§ **ФРАГМЕНТ ТЕКСТА**:

_____

Значение вина в «Евгении Онегине» не в том, чтобы просто быть: в стихах Пушкина встречается множество упоминаний вина, а в случае с «Вакхической песней», положенной Римским-Корсаковым на музыку, еще и тост за его употребление26. Скорее «Онегин» показывает, что к концу 1820‑х годов потребление вина сделалось своеобразной призмой, преломляющей точные градации социального статуса: от суетной претенциозности Онегина до искренних притязаний Лариных. Ленский, выпускник немецкого университета, занимал промежуточное положение: он знал легкое удовольствие от французского шампанского и понимал, что потребление последнего идентифицирует его как дворянина определенного кругозора, однако он не знал более тонкого удовольствия от изысканного бордо. Все эти персонажи были «европейцами» в том смысле, в котором это слово использовали Лотман и Погосян; вино позволяло Пушкину отделить провинциальные устремления от космополитической скуки.

_____

§ **ЗАДАНИЕ**: Перескажите фрагмент о вине в «Евгении Онегине» в двух предложениях. Данные, приведённые далее, с текстом не связаны.

§ **ДАННЫЕ**:

_____

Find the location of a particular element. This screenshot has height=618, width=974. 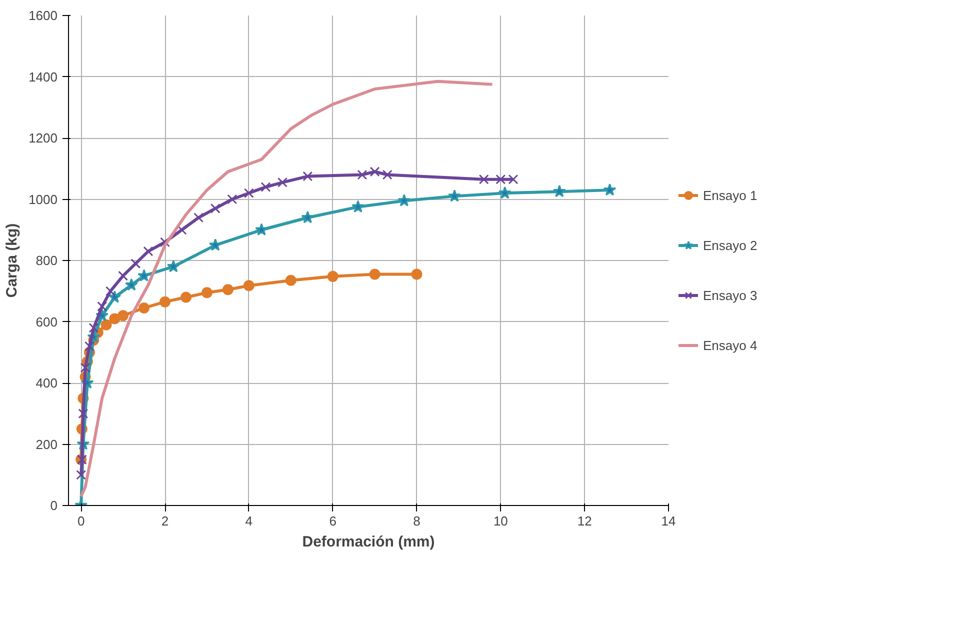

x-tick-label: 10 is located at coordinates (500, 521).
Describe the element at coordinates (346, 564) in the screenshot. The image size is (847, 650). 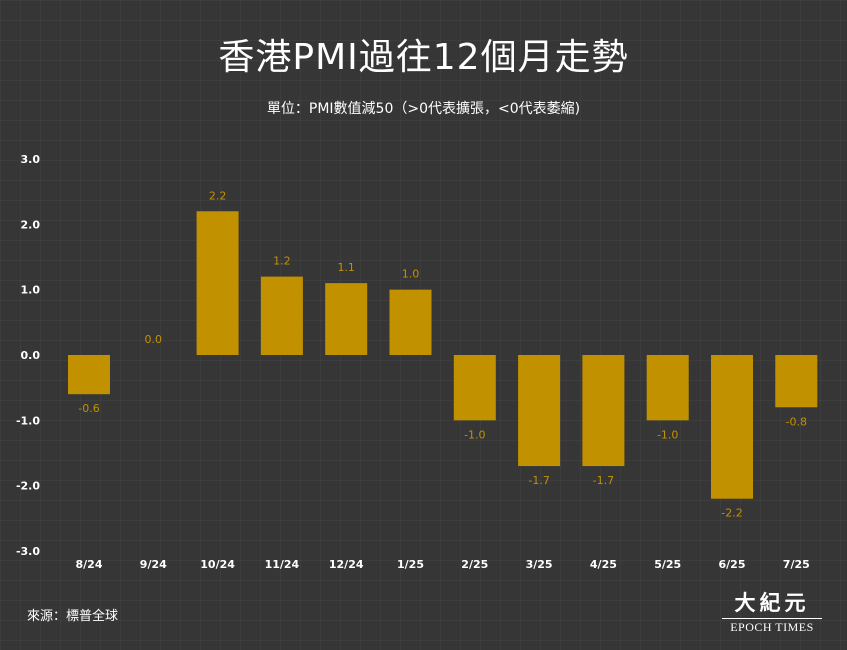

_____

§ **ОТВЕТ**: «Евгений Онегин» показывает, что к концу 1820‑х годов потребление вина стало призмой, преломляющей градации социального статуса: от суетной претенциозности Онегина до искренних притязаний Лариных, а Ленский занимал промежуточное положение, поскольку знал удовольствие от французского шампанского, но не от изысканного бордо. Все эти персонажи были «европейцами» в том смысле, в каком это слово использовали Лотман и Погосян, а вино позволяло Пушкину отделить провинциальные устремления от космополитической скуки.